### WHAT IS REQUIRED:
Rewrite the material with every instance of "Find the location of a particular element" changed to "Locate a specific element", keeping everything else the same.
"""
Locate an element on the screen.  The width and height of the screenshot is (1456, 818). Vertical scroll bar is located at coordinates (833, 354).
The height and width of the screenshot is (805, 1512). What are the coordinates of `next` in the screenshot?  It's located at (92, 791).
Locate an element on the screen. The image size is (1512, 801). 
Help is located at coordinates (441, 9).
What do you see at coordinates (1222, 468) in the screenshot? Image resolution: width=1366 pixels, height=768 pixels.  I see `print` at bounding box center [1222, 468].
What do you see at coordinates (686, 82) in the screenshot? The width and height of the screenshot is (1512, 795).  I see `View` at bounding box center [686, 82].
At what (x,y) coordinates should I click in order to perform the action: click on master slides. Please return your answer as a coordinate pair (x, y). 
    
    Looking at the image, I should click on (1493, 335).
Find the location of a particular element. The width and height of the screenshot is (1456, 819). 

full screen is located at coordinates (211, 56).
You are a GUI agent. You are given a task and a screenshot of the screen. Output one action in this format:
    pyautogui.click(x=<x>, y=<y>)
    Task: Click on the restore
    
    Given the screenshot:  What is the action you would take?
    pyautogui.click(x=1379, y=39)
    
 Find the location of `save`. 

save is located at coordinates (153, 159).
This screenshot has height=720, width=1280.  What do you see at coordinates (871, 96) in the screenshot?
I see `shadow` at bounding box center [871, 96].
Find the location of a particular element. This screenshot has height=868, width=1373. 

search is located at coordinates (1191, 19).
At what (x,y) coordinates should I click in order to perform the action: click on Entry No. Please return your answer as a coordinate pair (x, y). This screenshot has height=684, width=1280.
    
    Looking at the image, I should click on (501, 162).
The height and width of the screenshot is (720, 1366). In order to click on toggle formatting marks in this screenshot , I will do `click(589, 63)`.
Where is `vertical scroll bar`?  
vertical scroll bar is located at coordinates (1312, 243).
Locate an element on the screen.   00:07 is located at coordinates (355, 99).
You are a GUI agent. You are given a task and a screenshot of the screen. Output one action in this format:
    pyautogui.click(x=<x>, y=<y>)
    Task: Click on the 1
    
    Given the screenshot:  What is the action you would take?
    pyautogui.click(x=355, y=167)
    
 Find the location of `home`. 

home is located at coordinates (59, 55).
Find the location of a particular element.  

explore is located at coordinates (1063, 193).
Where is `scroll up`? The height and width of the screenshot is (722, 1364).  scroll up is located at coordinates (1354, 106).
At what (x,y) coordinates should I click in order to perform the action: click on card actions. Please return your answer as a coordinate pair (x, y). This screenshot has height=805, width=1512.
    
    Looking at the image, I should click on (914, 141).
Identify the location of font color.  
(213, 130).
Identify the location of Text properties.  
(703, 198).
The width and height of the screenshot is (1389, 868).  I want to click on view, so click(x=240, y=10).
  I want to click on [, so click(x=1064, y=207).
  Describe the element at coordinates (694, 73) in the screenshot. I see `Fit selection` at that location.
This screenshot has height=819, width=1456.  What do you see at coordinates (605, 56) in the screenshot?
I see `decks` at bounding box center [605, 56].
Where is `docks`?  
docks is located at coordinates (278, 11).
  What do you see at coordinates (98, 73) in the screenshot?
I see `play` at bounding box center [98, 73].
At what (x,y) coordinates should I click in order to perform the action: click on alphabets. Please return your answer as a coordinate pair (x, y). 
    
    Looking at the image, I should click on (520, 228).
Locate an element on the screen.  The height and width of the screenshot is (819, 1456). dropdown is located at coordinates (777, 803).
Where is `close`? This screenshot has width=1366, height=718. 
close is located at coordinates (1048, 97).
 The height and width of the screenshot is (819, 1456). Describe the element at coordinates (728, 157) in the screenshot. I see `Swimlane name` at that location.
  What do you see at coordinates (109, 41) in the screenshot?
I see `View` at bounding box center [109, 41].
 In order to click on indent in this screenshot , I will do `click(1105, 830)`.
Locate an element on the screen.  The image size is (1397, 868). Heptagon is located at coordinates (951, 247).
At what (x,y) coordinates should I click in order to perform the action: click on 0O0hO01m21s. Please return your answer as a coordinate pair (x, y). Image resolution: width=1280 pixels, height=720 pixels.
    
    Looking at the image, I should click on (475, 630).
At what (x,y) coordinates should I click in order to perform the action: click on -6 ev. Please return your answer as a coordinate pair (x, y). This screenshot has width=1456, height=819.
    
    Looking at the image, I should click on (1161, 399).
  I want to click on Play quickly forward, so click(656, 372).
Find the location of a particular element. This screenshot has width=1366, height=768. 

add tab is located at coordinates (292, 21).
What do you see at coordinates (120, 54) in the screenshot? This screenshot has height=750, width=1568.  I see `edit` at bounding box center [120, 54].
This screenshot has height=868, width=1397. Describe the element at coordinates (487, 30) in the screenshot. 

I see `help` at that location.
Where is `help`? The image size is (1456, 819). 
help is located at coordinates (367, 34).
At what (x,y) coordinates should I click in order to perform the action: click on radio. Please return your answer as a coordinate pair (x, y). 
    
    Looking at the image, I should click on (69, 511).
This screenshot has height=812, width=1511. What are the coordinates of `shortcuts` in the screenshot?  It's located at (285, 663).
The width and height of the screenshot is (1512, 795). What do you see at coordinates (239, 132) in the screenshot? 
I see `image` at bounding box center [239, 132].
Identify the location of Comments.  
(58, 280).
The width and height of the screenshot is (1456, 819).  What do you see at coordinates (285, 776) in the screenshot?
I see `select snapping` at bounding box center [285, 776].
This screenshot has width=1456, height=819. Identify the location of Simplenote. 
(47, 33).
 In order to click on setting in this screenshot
"""
### REPLY TO THE TASK:
Locate an element on the screen.  The width and height of the screenshot is (1456, 818). Vertical scroll bar is located at coordinates (833, 354).
The height and width of the screenshot is (805, 1512). What are the coordinates of `next` in the screenshot?  It's located at (92, 791).
Locate an element on the screen. The image size is (1512, 801). 
Help is located at coordinates (441, 9).
What do you see at coordinates (1222, 468) in the screenshot? Image resolution: width=1366 pixels, height=768 pixels.  I see `print` at bounding box center [1222, 468].
What do you see at coordinates (686, 82) in the screenshot? The width and height of the screenshot is (1512, 795).  I see `View` at bounding box center [686, 82].
At what (x,y) coordinates should I click in order to perform the action: click on master slides. Please return your answer as a coordinate pair (x, y). 
    
    Looking at the image, I should click on (1493, 335).
Locate a specific element. The width and height of the screenshot is (1456, 819). 

full screen is located at coordinates (211, 56).
You are a GUI agent. You are given a task and a screenshot of the screen. Output one action in this format:
    pyautogui.click(x=<x>, y=<y>)
    Task: Click on the restore
    
    Given the screenshot:  What is the action you would take?
    pyautogui.click(x=1379, y=39)
    
 Find the location of `save`. 

save is located at coordinates (153, 159).
This screenshot has height=720, width=1280.  What do you see at coordinates (871, 96) in the screenshot?
I see `shadow` at bounding box center [871, 96].
Locate a specific element. This screenshot has height=868, width=1373. 

search is located at coordinates (1191, 19).
At what (x,y) coordinates should I click in order to perform the action: click on Entry No. Please return your answer as a coordinate pair (x, y). This screenshot has height=684, width=1280.
    
    Looking at the image, I should click on (501, 162).
The height and width of the screenshot is (720, 1366). In order to click on toggle formatting marks in this screenshot , I will do `click(589, 63)`.
Where is `vertical scroll bar`?  
vertical scroll bar is located at coordinates (1312, 243).
Locate an element on the screen.   00:07 is located at coordinates (355, 99).
You are a GUI agent. You are given a task and a screenshot of the screen. Output one action in this format:
    pyautogui.click(x=<x>, y=<y>)
    Task: Click on the 1
    
    Given the screenshot:  What is the action you would take?
    pyautogui.click(x=355, y=167)
    
 Find the location of `home`. 

home is located at coordinates (59, 55).
Locate a specific element.  

explore is located at coordinates (1063, 193).
Where is `scroll up`? The height and width of the screenshot is (722, 1364).  scroll up is located at coordinates (1354, 106).
At what (x,y) coordinates should I click in order to perform the action: click on card actions. Please return your answer as a coordinate pair (x, y). This screenshot has height=805, width=1512.
    
    Looking at the image, I should click on (914, 141).
Identify the location of font color.  
(213, 130).
Identify the location of Text properties.  
(703, 198).
The width and height of the screenshot is (1389, 868).  I want to click on view, so click(x=240, y=10).
  I want to click on [, so click(x=1064, y=207).
  Describe the element at coordinates (694, 73) in the screenshot. I see `Fit selection` at that location.
This screenshot has height=819, width=1456.  What do you see at coordinates (605, 56) in the screenshot?
I see `decks` at bounding box center [605, 56].
Where is `docks`?  
docks is located at coordinates (278, 11).
  What do you see at coordinates (98, 73) in the screenshot?
I see `play` at bounding box center [98, 73].
At what (x,y) coordinates should I click in order to perform the action: click on alphabets. Please return your answer as a coordinate pair (x, y). 
    
    Looking at the image, I should click on (520, 228).
Locate an element on the screen.  The height and width of the screenshot is (819, 1456). dropdown is located at coordinates (777, 803).
Where is `close`? This screenshot has width=1366, height=718. 
close is located at coordinates (1048, 97).
 The height and width of the screenshot is (819, 1456). Describe the element at coordinates (728, 157) in the screenshot. I see `Swimlane name` at that location.
  What do you see at coordinates (109, 41) in the screenshot?
I see `View` at bounding box center [109, 41].
 In order to click on indent in this screenshot , I will do `click(1105, 830)`.
Locate an element on the screen.  The image size is (1397, 868). Heptagon is located at coordinates (951, 247).
At what (x,y) coordinates should I click in order to perform the action: click on 0O0hO01m21s. Please return your answer as a coordinate pair (x, y). Image resolution: width=1280 pixels, height=720 pixels.
    
    Looking at the image, I should click on (475, 630).
At what (x,y) coordinates should I click in order to perform the action: click on -6 ev. Please return your answer as a coordinate pair (x, y). This screenshot has width=1456, height=819.
    
    Looking at the image, I should click on (1161, 399).
  I want to click on Play quickly forward, so click(656, 372).
Locate a specific element. This screenshot has width=1366, height=768. 

add tab is located at coordinates (292, 21).
What do you see at coordinates (120, 54) in the screenshot? This screenshot has height=750, width=1568.  I see `edit` at bounding box center [120, 54].
This screenshot has height=868, width=1397. Describe the element at coordinates (487, 30) in the screenshot. 

I see `help` at that location.
Where is `help`? The image size is (1456, 819). 
help is located at coordinates (367, 34).
At what (x,y) coordinates should I click in order to perform the action: click on radio. Please return your answer as a coordinate pair (x, y). 
    
    Looking at the image, I should click on (69, 511).
This screenshot has height=812, width=1511. What are the coordinates of `shortcuts` in the screenshot?  It's located at (285, 663).
The width and height of the screenshot is (1512, 795). What do you see at coordinates (239, 132) in the screenshot? 
I see `image` at bounding box center [239, 132].
Identify the location of Comments.  
(58, 280).
The width and height of the screenshot is (1456, 819).  What do you see at coordinates (285, 776) in the screenshot?
I see `select snapping` at bounding box center [285, 776].
This screenshot has width=1456, height=819. Identify the location of Simplenote. 
(47, 33).
 In order to click on setting in this screenshot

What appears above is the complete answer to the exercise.